My own contribution to this line of inquiry has been to point out that word-initial ‘l-‘ is a very strong feature of B pages (particularly Q13). Emma May Smith similarly posted on the various “l + gallows” digraphs:
It should also be noted that <lk> is mostly a feature of the Currier B language. It is roughly twenty times less common on A pages than B pages.
The presence of digraphs composed of <l> and other gallows characters is less secure. The string <lt> occurs 107 times, <lp> occurs 40 times, and <lf> occurs 39 times. Although <lf> is the least of the three its rate is actually rather great, being nearly 8% of all <f> occurrences, approaching the 10% for <lk> of all <k>. Even so, these number are still small and could easily be overlooked if not for <lk>.
Like <lk>, <lt, lp, lf> all appear at the beginning of words, and mostly occur in Currier B. They seem to work in the same way, even if less common.
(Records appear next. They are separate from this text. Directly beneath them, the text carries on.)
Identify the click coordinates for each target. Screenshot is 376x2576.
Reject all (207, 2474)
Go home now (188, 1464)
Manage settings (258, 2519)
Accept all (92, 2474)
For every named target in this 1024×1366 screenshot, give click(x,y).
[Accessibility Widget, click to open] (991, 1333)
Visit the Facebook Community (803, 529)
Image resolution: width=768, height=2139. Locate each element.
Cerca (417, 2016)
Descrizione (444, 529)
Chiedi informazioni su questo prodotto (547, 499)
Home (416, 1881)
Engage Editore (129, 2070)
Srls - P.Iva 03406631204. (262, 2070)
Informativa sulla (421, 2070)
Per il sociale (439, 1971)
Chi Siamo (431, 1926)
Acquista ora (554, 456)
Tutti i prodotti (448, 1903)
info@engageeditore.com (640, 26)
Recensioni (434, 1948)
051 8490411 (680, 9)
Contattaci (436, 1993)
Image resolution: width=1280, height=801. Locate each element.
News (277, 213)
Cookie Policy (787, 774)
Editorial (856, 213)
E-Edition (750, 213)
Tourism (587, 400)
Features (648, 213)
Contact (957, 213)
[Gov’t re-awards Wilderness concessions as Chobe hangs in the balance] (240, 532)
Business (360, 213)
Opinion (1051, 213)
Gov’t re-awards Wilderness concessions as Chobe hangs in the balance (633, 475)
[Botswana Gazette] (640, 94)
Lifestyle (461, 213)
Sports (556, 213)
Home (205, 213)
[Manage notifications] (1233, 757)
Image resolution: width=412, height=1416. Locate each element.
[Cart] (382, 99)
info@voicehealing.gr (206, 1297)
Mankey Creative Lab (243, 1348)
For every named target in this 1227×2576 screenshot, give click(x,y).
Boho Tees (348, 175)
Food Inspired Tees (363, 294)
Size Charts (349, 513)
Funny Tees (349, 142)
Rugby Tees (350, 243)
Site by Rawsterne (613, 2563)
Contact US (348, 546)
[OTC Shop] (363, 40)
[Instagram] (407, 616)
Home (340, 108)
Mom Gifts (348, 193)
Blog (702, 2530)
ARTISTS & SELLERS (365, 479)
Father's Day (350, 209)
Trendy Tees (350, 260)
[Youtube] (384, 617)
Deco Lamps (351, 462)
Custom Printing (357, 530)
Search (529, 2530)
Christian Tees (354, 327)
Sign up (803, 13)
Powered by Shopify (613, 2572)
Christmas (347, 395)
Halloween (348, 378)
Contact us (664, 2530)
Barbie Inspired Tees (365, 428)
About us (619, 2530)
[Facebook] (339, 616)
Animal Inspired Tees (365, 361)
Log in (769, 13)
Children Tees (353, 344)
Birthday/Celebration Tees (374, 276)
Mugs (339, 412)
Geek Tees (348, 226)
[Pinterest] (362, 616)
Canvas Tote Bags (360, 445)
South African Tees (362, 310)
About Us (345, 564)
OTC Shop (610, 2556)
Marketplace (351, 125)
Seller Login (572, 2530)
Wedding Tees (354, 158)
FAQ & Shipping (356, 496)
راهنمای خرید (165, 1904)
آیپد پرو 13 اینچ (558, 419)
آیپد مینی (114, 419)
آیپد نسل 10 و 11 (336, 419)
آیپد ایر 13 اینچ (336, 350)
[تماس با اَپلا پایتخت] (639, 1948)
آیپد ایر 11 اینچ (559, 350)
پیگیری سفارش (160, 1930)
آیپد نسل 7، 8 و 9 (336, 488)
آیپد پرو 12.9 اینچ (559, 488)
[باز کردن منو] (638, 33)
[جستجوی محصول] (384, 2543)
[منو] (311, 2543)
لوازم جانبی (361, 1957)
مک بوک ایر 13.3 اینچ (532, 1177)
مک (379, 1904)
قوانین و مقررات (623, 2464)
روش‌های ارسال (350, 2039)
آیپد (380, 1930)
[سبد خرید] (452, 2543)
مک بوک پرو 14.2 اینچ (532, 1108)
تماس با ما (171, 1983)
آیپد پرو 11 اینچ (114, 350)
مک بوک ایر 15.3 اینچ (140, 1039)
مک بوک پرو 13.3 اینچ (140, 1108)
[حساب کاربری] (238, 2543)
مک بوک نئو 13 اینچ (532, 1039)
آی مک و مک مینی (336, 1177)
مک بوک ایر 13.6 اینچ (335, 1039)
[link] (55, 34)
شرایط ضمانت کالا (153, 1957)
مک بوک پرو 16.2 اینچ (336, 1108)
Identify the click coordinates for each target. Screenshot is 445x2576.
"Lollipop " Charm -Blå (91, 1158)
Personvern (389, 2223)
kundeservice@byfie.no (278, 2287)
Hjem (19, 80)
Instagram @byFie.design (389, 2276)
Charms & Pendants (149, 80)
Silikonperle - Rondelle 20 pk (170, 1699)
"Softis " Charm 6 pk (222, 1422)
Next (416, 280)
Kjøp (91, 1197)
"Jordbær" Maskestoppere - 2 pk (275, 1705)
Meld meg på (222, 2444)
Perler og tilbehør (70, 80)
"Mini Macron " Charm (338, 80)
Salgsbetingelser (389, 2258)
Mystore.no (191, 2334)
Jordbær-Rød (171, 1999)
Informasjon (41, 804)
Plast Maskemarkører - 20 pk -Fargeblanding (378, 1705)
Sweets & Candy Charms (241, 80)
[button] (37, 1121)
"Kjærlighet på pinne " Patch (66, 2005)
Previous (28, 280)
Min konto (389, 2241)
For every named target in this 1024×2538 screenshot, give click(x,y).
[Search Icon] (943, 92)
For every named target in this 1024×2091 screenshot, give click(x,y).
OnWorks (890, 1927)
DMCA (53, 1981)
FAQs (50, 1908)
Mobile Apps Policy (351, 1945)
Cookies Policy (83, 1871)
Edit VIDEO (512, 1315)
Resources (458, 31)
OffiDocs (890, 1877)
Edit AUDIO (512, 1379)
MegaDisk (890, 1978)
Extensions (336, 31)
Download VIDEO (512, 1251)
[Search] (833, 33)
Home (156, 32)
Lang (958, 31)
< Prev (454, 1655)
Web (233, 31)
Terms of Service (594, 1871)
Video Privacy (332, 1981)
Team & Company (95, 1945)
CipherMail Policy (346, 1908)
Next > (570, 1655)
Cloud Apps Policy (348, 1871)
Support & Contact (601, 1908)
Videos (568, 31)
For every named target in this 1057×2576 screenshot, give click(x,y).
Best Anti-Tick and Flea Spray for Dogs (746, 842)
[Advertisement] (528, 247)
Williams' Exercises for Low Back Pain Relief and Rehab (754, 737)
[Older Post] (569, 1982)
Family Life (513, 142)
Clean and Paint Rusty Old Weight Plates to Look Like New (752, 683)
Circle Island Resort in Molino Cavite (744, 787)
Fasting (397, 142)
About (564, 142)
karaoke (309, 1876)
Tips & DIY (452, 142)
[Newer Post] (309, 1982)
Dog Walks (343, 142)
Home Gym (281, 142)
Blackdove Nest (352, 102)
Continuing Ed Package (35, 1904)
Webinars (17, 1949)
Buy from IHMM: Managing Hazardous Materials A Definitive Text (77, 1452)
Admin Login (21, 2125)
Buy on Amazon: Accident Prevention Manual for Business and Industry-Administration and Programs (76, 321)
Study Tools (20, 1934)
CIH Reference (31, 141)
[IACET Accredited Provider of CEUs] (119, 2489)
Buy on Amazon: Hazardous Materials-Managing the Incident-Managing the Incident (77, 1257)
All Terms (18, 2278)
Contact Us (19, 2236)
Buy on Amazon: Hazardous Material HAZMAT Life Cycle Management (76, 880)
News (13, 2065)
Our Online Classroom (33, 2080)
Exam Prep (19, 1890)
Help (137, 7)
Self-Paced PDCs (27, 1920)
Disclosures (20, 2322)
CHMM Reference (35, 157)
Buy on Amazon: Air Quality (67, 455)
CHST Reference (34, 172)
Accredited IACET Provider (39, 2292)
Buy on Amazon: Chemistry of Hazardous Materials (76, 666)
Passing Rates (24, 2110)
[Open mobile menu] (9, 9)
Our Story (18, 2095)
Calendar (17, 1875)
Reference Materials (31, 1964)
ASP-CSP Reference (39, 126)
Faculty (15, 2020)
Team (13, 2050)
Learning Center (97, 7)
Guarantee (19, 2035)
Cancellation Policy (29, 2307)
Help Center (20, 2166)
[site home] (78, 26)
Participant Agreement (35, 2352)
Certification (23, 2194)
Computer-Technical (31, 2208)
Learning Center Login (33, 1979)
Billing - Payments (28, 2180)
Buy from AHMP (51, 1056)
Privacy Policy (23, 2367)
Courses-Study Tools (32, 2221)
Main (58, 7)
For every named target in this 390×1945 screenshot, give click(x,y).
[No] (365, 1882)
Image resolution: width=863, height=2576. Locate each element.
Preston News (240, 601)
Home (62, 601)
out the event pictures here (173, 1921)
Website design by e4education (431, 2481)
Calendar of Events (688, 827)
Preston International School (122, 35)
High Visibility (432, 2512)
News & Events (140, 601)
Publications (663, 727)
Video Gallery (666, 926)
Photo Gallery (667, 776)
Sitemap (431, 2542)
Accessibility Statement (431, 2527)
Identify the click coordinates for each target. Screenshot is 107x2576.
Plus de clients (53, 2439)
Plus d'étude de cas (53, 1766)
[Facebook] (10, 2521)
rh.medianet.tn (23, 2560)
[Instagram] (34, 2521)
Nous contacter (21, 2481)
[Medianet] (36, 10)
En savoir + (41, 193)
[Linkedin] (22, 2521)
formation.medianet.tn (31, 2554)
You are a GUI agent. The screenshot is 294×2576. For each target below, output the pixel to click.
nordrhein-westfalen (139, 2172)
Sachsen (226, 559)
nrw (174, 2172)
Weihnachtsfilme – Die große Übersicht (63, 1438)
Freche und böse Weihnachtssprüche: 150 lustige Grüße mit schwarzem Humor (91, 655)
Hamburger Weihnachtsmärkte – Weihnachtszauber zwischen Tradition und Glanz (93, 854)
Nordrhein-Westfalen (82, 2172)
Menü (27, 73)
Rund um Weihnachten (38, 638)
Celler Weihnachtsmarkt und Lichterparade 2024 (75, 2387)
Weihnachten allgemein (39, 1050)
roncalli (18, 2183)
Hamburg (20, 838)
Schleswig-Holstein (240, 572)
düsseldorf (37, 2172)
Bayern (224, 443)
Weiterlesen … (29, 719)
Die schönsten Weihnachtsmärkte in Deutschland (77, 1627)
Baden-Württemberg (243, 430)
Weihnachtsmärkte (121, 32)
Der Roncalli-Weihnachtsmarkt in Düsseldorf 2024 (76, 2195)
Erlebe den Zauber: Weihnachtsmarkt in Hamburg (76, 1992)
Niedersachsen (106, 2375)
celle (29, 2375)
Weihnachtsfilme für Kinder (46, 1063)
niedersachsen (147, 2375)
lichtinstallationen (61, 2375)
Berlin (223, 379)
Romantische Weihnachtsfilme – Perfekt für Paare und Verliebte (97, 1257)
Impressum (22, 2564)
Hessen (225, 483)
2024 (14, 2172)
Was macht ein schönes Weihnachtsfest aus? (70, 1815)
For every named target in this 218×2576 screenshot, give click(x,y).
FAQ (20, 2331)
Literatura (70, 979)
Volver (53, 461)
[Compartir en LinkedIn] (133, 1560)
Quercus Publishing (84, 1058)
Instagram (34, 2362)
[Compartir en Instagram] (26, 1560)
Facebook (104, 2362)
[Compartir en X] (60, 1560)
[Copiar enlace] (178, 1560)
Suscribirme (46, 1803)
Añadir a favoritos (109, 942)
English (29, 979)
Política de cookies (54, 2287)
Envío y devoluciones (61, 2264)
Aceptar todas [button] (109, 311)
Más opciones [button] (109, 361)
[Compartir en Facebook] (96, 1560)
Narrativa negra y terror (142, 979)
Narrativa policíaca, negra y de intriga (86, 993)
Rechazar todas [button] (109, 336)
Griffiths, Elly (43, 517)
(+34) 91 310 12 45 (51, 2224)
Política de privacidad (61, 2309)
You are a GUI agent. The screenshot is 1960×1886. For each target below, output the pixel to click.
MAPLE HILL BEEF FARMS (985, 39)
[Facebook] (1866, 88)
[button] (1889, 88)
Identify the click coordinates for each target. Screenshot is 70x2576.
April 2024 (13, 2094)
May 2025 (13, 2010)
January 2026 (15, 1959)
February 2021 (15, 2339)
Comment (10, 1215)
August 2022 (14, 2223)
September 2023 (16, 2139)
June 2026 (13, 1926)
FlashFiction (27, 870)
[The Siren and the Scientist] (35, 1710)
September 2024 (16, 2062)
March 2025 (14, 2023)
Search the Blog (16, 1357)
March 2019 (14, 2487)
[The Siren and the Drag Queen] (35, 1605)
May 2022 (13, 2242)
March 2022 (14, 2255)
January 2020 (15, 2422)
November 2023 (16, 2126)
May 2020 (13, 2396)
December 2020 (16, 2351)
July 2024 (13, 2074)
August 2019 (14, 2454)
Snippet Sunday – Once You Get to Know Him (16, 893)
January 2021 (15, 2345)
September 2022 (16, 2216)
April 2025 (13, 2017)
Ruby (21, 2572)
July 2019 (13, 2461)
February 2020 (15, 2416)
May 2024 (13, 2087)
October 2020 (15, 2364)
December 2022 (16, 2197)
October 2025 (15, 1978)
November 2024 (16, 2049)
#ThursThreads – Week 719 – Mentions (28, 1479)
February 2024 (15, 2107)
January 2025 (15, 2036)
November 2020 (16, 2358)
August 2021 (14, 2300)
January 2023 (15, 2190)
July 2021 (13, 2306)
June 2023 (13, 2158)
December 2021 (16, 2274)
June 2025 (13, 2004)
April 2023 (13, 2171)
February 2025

All in all, it seems to me that there are probably more than twenty Voynichese features that display a statistically significant difference between Currier A pages and Currier B pages. It also seems that many of these features have different relative frequencies between different clusters (e.g. Herbal A) and/or sections (e.g. Q13).
There is therefore plenty of work to be done here!
List of Distinctive Behaviours
Even though we have excellent transcriptions (EVA and otherwise), I think we’re collectively missing a foundational piece of Post-Currier empirical analysis here: a list of distinctive behaviours present and absent in sections of the Voynich Manuscript. This would extend Prescott Currier’s list to include many more features (such as the use of the EVA ‘x’ glyph, etc) that have been flagged up as distinctive in some way by researchers over the years, though with less of a pure A/B focus. Here is a preliminary list (based largely on the above), which I’m more than happy to extend with additional ones put forward in comments here or elsewhere:
-dy | B |
[chol] | A |
[chor] | A |
[chol.chol] | A |
[chor.chor] | A |
[chain] | A |
[chain] | A |
chot- | A |
cth- | A |
ed | B |
[ar] | B |
qo- | Absent in rosette and zodiac pages |
cho | Absent in rosette and Bio pages |
cho* | Rare in Q13 |
[aiin] | Common in B as standalone word |
l- | B |
r- | B, particularly Q13 and Q20 |
lk | B |
lt- | B |
lp- | B |
lf- | B |
aly | f58 |
x | Q20 |
-m not at line-end | Bifolios f3-f6 & f17-f24 |
My core beliefs here are (a) that Voynichese will turn out to be fundamentally rational (if perhaps a bit strange); (b) that behaviours in one section will somehow rationally map to behaviours in many (if not all) different sections; and (c) that Voynichese will turn out to have an underlying story / evolution / growth path that we can reconstruct.